The Siege and Fall of Ishuäl …
The loss: a mere place. What was this compared to the revelation that accompanied it?
That which comes after could determine that which comes before … The impossible made manifest. The world was an arrow with one and only one direction, or so they had believed. Only the Logos, only reason and reflection could bend the world’s inexorable course. Thus the Dûnyain and their hallowed mission: to perfect the Logos, to grasp the origins of thought, bend the arrow into a perfect circle, and so attain the Absolute …
Become a self-moving soul.
Free.
But the Shriekers and their Singers cared nothing for their doctrine—only for their extinction.
“Why do they hate us?” the boy asked, not for the first time. “Why do so many wish to destroy us?”
“Because in our deception,” the Survivor replied, “we became a truth, one too terrifying for the World to countenance …”
For years the Brethren had battled through the Thousand Thousand Halls, entombed in blackness and butchery, living by touch and sound, disguising their scent by wearing the skins of their enemy. Killing. Slaughtering …
“What truth?” the boy pressed.
“That freedom is the measure of the darkness that comes before.”
He had fallen like fangs upon them, sent them gushing to the dust. Limbs like chains tearing the seams of his unseen enemy. Hands like vindictive teeth. He stepped between their frenzied exertions, cut and cutting. Their blood was thinner than that of the Brethren, but it clotted faster. It tasted more of tin than copper.
“They think themselves free?”
The reek. The mewling screams. The thrashing. For years, he had battled through the bowels of the earth. The innumerable cuts as the lines he pursued had become wanton with desperation.
“Only so long as we are dead.”
He had been broken—the Survivor understood this.
He had gone mad for enduring.
The Thousand Thousand Halls had swallowed the Brethren whole, delivering them one by one to the homicidal ardour of their enemy. Every one of them had fought, using all the skill and cunning two thousand years could muster. But not one of them doubted the conclusion of their fell battle.
The Dûnyain were doomed.
The old and the young fell first—one miscalculation was all it took, so capricious were the margins. Some were killed outright, vanishing into rutting heaps. More died of sepsis from their wounds. A few even became lost, despite having survived the labyrinth in their youth. The cataclysmic sorceries of the Singers, in particular, threw whole galleries from their mathematical hinges. These wandered out of light and life.
Sealed in.
And so the Dûnyain dwindled.
But somehow the Survivor had persevered. No matter how sopped with blood, his strength had never failed him. No matter how ruinous the destruction, he never lost his way—and more importantly, never found himself shut in. He always prevailed, always emerged, and always tended to the babe he had stolen into the depths with him.

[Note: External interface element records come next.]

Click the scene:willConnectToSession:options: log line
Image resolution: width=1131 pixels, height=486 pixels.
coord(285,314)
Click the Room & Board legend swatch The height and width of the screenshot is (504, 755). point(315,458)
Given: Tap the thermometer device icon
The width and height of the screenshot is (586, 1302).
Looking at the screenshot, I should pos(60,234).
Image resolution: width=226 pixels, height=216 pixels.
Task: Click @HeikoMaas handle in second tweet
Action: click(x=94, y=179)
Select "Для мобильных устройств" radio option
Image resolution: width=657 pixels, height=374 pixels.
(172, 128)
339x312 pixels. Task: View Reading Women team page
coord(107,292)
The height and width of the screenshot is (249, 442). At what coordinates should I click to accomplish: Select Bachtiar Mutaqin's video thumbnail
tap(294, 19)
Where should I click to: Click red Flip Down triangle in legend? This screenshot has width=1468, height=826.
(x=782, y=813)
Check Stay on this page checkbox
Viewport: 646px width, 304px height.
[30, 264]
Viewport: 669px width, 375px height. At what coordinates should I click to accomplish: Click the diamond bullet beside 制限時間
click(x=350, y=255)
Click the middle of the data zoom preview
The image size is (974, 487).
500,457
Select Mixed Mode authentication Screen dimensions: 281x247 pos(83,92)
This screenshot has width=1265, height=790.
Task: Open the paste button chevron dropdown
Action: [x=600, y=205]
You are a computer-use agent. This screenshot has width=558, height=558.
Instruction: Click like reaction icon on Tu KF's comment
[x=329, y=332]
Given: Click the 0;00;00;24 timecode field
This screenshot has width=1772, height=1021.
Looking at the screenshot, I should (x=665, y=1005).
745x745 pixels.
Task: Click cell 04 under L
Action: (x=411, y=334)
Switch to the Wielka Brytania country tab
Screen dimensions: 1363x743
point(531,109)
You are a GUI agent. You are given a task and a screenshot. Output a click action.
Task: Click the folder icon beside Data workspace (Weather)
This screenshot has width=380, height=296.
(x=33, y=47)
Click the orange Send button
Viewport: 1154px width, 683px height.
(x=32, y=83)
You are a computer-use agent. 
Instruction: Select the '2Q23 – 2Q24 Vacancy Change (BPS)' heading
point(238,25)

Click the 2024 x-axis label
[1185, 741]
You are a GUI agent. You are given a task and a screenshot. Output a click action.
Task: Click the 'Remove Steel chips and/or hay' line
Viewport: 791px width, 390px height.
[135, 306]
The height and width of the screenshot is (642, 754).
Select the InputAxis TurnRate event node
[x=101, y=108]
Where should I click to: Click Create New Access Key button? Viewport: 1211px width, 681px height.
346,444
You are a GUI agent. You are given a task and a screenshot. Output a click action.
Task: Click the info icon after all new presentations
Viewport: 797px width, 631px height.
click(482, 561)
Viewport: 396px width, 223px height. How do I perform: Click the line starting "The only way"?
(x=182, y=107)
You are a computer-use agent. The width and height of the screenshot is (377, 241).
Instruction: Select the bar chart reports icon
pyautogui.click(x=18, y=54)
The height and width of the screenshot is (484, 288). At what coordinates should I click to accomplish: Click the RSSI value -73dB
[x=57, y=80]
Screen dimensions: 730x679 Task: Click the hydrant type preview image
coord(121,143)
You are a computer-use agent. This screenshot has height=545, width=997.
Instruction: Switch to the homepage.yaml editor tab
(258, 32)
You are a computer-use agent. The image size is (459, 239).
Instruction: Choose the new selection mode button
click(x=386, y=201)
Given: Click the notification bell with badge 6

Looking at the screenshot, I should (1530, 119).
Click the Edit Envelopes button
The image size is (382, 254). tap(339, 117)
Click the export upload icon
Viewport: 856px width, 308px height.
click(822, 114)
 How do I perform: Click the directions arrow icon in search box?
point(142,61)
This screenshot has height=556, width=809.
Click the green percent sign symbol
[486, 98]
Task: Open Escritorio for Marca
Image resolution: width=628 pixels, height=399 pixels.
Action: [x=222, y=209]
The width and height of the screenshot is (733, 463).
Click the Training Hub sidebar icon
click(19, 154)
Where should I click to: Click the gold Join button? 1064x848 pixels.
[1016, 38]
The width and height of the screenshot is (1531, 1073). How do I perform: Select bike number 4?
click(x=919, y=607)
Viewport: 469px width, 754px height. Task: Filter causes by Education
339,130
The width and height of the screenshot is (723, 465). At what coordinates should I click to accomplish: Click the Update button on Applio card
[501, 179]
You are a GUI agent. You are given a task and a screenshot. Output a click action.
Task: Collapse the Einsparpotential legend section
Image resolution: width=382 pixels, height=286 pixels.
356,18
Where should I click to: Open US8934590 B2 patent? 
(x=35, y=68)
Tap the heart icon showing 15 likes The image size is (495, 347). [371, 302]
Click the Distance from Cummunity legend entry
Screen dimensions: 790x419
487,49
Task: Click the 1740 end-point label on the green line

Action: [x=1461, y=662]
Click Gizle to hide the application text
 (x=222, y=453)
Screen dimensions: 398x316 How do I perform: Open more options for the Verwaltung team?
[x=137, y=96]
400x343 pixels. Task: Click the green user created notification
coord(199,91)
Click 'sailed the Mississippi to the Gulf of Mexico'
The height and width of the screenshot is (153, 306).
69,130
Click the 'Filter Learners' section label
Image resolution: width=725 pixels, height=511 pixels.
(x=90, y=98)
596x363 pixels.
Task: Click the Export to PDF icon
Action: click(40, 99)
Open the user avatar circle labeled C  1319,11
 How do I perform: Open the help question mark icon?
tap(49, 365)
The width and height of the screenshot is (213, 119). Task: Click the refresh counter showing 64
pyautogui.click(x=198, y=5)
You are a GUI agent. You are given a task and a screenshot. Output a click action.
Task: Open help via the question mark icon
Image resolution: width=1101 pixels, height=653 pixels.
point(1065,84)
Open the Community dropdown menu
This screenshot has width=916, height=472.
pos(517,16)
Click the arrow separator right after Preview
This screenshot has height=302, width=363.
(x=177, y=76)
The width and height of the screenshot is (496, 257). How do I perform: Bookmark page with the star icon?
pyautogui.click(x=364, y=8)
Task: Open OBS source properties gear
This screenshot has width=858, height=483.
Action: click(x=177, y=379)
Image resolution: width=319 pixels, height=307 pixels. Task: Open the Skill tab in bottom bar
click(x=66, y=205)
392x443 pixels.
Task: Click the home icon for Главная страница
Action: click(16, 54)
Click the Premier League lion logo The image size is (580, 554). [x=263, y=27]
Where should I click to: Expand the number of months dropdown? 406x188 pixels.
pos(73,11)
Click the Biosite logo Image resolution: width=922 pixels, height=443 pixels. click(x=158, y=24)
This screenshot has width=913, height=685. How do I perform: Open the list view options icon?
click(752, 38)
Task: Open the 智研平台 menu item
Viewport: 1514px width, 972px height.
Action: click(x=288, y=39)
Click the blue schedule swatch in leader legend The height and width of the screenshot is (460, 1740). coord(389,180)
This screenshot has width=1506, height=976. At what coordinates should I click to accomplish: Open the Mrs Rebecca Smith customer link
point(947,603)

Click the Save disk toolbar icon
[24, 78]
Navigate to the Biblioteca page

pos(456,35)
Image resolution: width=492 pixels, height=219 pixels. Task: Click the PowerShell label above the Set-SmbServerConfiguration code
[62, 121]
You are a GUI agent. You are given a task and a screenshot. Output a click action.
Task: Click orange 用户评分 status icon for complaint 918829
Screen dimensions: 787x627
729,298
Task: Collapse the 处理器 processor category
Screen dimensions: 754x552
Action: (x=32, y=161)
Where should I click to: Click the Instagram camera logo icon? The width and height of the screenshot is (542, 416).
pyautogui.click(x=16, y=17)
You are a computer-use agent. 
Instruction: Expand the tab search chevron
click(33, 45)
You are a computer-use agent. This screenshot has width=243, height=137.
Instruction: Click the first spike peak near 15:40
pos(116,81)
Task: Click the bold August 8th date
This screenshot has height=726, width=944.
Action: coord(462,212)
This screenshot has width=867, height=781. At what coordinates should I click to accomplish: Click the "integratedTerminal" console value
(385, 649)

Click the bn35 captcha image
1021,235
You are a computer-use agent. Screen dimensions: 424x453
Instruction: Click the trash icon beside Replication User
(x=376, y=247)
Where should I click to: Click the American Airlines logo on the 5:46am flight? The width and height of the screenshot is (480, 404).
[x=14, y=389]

Feeding him. Teaching him. Hiding him. Snuffing thousands to keep him safe. He had risked speaking, lest the boy’s ears forget how to listen and comprehend. He had even dared lantern light, lest the boy’s eyes forget how to see.
He, the one most burdened, would be the only one to survive.
For a time the Shriekers had seemed inexhaustible, a never-ending infusion of lives both crazed and disposable. More, always more, released in numbers so tidal they became incalculable, overwhelming even the most elegant of traps: concealed pits, rigged ceilings, abyssal chasms.
But then, as inexplicably as every other turn in the war, their numbers abated. The final dregs were abandoned altogether, left to wander howling until thirst and hunger claimed them. Fewer and fewer, until those he found simply gasped across the floors.
The last cry had been piteous, a screech so wretched as to sound human.
Then the Thousand Thousand Halls fell silent.
Perfectly silent.
The Survivor and the boy wandered the black with impunity after that. But they never dared the surface, even via those chutes they thought undiscovered. Too many had died that way. They wandered and the boy grew, hale despite his underworld pallor.
Only when the last of their stores failed them did they dare the long climb to the surface. They abandoned their underworld temple, their hallowed prison.
The Survivor had emerged in the obliteration of everything he had known, Ishuäl, his brow furrowed against an alien sun. For the first time in his life, he stood naked, utterly exposed to the indeterminacy of the future. He scarcely knew who he was, let alone what he should do.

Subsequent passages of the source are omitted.